Maduro assumed power in Venezuela in 2013 following the death of authoritarian ruler Hugo Chavez. His tenure has been marked by rampant unemployment and poverty in his country, brutal repression, and human rights abuses, with more than 4 million Venezuelans becoming refugees in the largest humanitarian crisis in the Western Hemisphere.

The U.S. and much of the world considered Venezuela’s 2018 presidential election illegitimate, and Venezuela’s National Assembly refused to recognize Maduro’s second presidential inauguration in January 2019. The National Assembly selected Juan Guaido to be its leader, and Guaido announced that he would serve as interim president with the support of the National Assembly, citing the Venezuelan Constitution. The U.S. and nearly 60 countries worldwide recognize Guaido, not Maduro, as the legitimate leader of the country.

During his State of the Union address this year, at which Guaido was in attendance, President Trump said “Maduro is an illegitimate ruler — a tyrant who brutalizes his people” and vowed that “Maduro’s grip on tyranny will be smashed and broken.”

The State Department already has imposed hundreds of sanctions against Venezuelan companies and individuals linked to the ruling Venezuelan regime, and the Trump administration imposed penalties against Venezula’s government, its central bank, and its state-run oil company, Petroleos de Venezuela.

The Treasury Department sanctioned dozens of Venezuelan officials and companies linked to the Venezuelan regime for their role in the drug trade, including drug kingpins with suspected ties to foreign groups like the FARC in Colombia and Hezbollah in Lebanon. Multiple subsidiaries of Russian state-owned Rosneft Oil Company have also been sanctioned for their role in helping Venezuela avoid sanctions by facilitating its oil exports.

During a meeting in Colombia in January, Secretary of State Mike Pompeo praised Guaido as a “great leader” while condemning the Maduro regime.

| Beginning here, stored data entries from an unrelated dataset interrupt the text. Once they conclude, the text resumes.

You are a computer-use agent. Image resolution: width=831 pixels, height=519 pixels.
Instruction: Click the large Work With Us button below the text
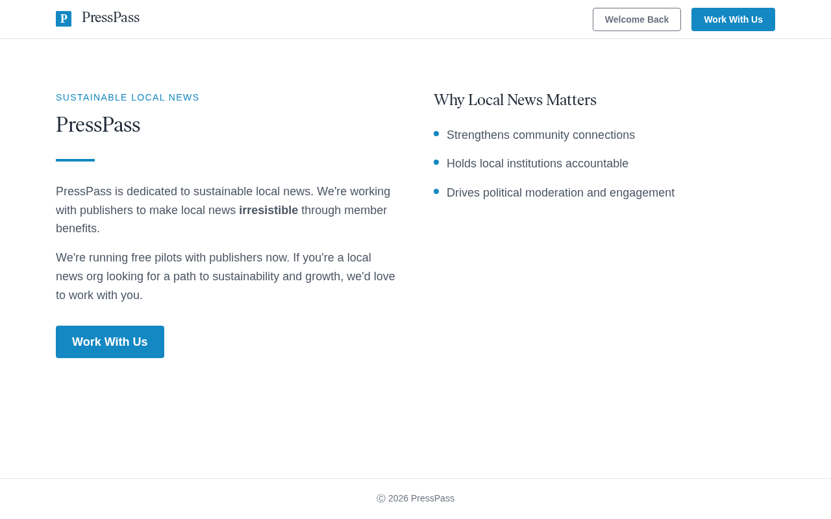pyautogui.click(x=110, y=342)
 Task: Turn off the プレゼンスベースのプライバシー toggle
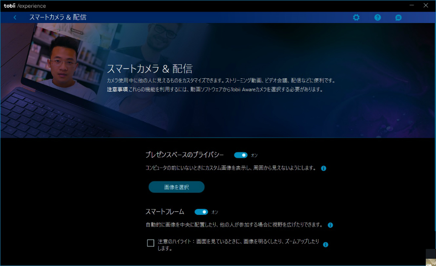coord(241,155)
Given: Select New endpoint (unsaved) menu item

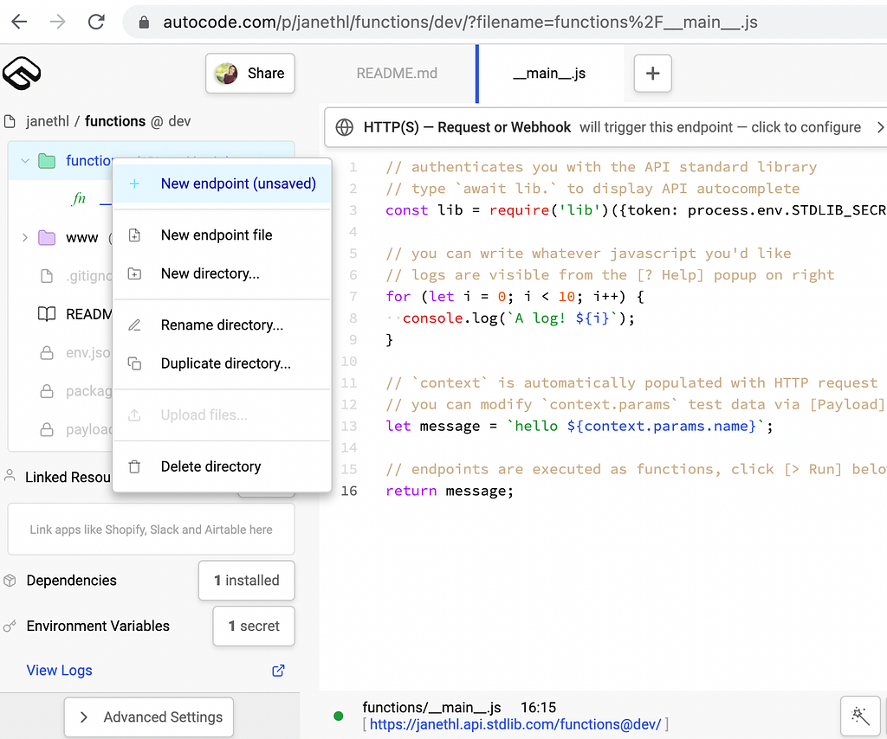Looking at the screenshot, I should 223,183.
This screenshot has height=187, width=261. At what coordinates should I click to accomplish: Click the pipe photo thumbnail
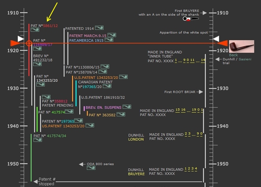coord(241,46)
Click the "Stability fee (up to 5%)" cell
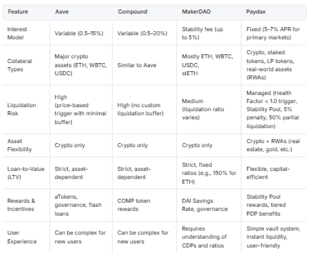Screen dimensions: 312x257 (202, 33)
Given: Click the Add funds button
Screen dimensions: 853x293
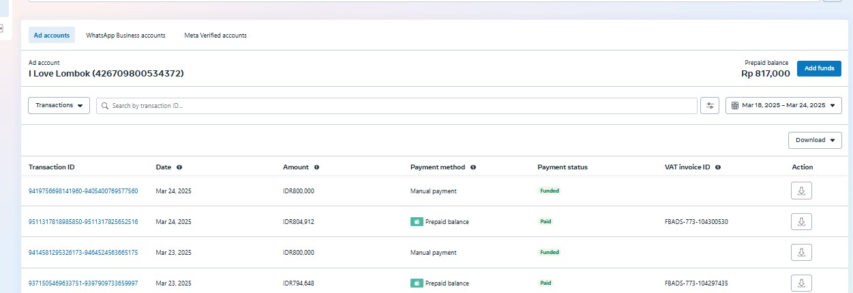Looking at the screenshot, I should (x=819, y=68).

“Maduro has engaged in activities that have now caused millions of people to have to flee Venezuela. He’s destroyed lives. He’s destroyed families. He’s now added to his terror regime, working alongside terror organizations inside of his own country,” Pompeo said. “He’s now running an operation that looks more like a cartel than anything else that one could describe. This isn’t good for Venezuela, it’s not good for the countries that are around Venezuela. … These people have now had to flee those countries so that they could do the simple thing of taking care of their family because of Maduro’s terrorism.”